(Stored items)
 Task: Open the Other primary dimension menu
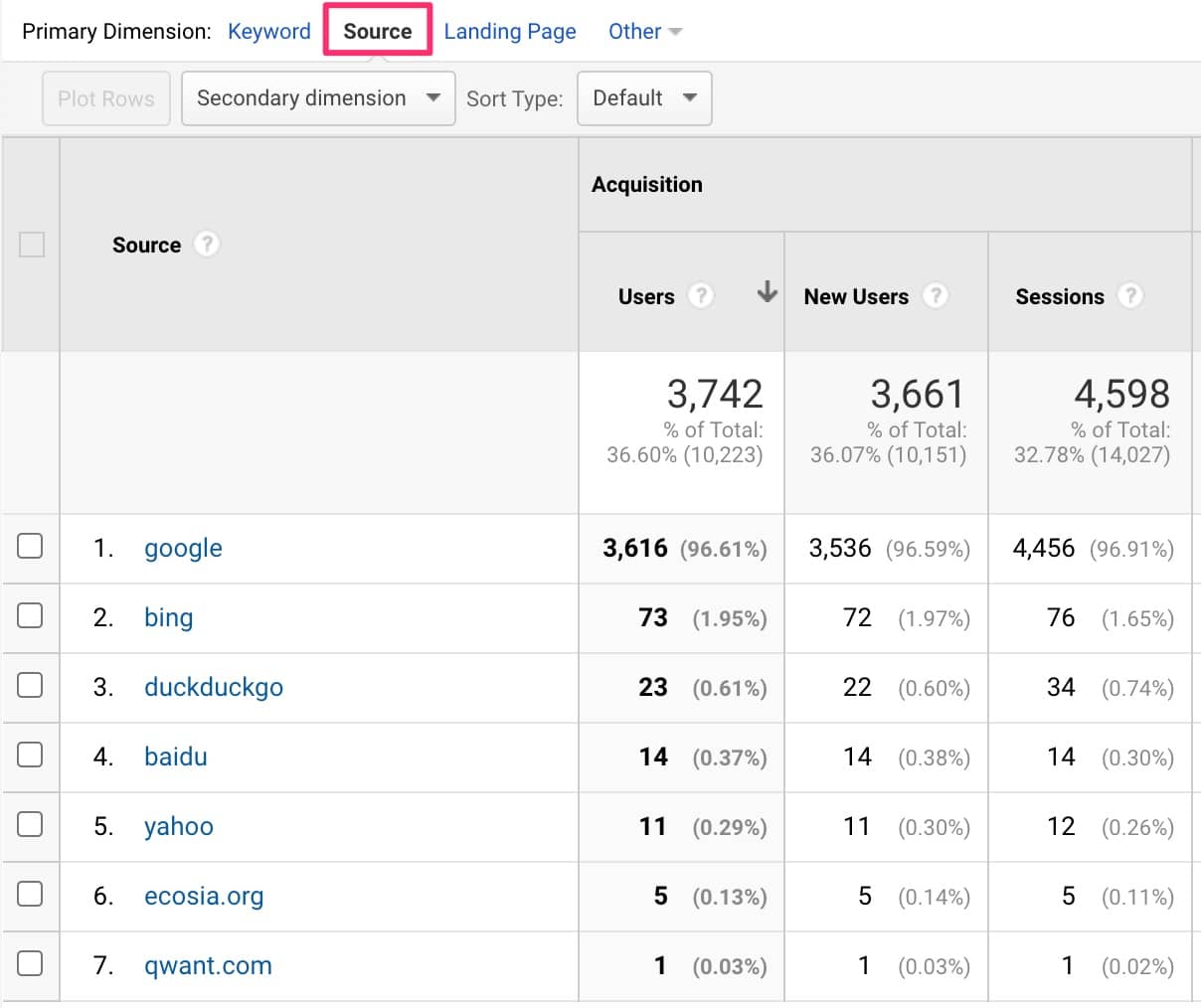click(x=644, y=32)
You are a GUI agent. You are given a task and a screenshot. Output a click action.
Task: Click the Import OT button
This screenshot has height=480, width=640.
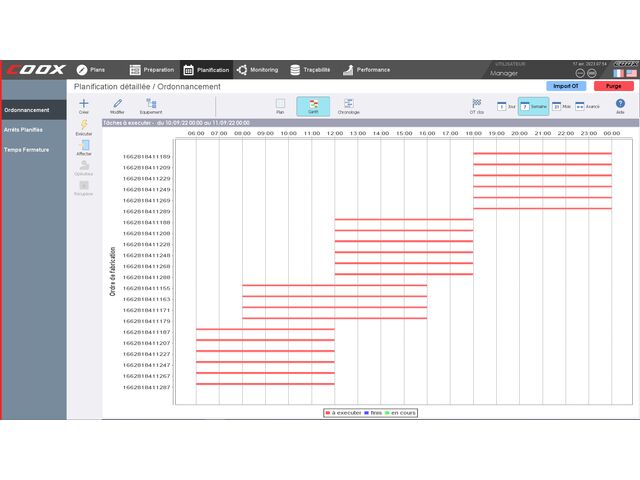[566, 86]
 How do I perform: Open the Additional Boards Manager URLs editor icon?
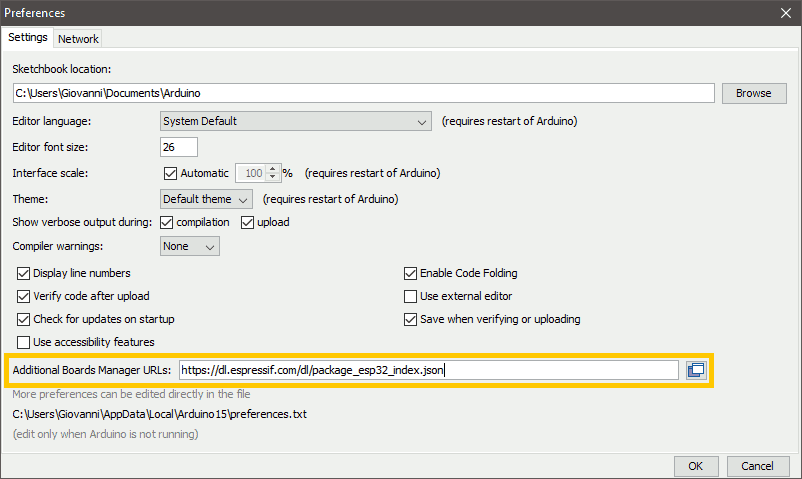coord(696,370)
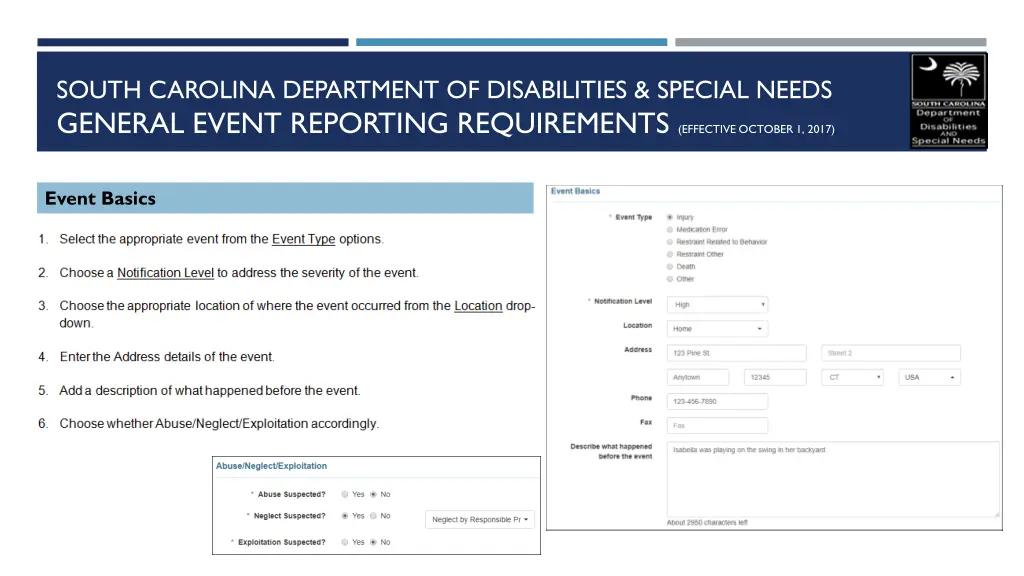Select the Injury event type radio button
The height and width of the screenshot is (576, 1024).
[670, 217]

## WORK TASK
The range to set down runs from the line containing "This screenshot has height=480, width=640." through the final line of the data, both ends included; give it exactly and drop the pictures.

## RESPONSE FOR THIS EXERCISE
This screenshot has height=480, width=640.
[566, 86]
 How do I perform: Open the Additional Boards Manager URLs editor icon?
coord(696,370)
Select the Injury event type radio button
The height and width of the screenshot is (576, 1024).
[670, 217]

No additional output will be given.